--- RECORD EXTRACTS Enclosed Below ---
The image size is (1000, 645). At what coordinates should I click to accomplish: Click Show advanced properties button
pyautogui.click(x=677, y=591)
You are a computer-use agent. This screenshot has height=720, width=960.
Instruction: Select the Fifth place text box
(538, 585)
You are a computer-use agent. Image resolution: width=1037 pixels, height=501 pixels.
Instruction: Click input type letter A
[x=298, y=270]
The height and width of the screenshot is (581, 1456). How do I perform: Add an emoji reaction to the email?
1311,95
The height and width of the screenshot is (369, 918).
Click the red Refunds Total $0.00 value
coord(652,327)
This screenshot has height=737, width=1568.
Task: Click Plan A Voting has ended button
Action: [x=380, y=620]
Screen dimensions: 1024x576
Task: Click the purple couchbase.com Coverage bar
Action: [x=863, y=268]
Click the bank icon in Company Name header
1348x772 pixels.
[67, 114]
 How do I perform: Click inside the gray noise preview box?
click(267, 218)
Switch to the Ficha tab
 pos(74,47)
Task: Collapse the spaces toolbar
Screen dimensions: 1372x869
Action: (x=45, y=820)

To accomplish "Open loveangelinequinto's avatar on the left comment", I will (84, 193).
--- End of Enclosed RECORD EXTRACTS ---
**REQUIRED WORK:** Say how many lines contain "agent" in the material above; the number is the whole answer.

**RESPONSE TO THE EXERCISE:** 2